## WORK REQUEST
With the first line as the start and the line containing "Given: Show more authors in the list" as the end, write out every line of the records exactly.

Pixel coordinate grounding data
○ ○ ○ ○

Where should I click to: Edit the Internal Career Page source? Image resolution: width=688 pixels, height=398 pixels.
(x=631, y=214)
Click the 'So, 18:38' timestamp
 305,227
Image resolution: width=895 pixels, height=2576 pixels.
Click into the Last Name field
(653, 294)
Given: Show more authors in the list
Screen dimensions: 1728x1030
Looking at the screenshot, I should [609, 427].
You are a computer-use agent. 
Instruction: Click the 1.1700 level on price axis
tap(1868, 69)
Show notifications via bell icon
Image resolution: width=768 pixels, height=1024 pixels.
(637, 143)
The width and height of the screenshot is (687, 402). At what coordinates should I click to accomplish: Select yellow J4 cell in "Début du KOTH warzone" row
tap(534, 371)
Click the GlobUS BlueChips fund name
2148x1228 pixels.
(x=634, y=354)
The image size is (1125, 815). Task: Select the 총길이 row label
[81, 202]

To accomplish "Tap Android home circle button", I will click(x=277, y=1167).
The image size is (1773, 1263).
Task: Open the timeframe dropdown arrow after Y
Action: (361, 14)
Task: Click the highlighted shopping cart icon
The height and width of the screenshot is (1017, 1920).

○ ○ ○ ○

## YOUR SOLUTION
Where should I click to: Edit the Internal Career Page source? Image resolution: width=688 pixels, height=398 pixels.
(x=631, y=214)
Click the 'So, 18:38' timestamp
 305,227
Image resolution: width=895 pixels, height=2576 pixels.
Click into the Last Name field
(653, 294)
Given: Show more authors in the list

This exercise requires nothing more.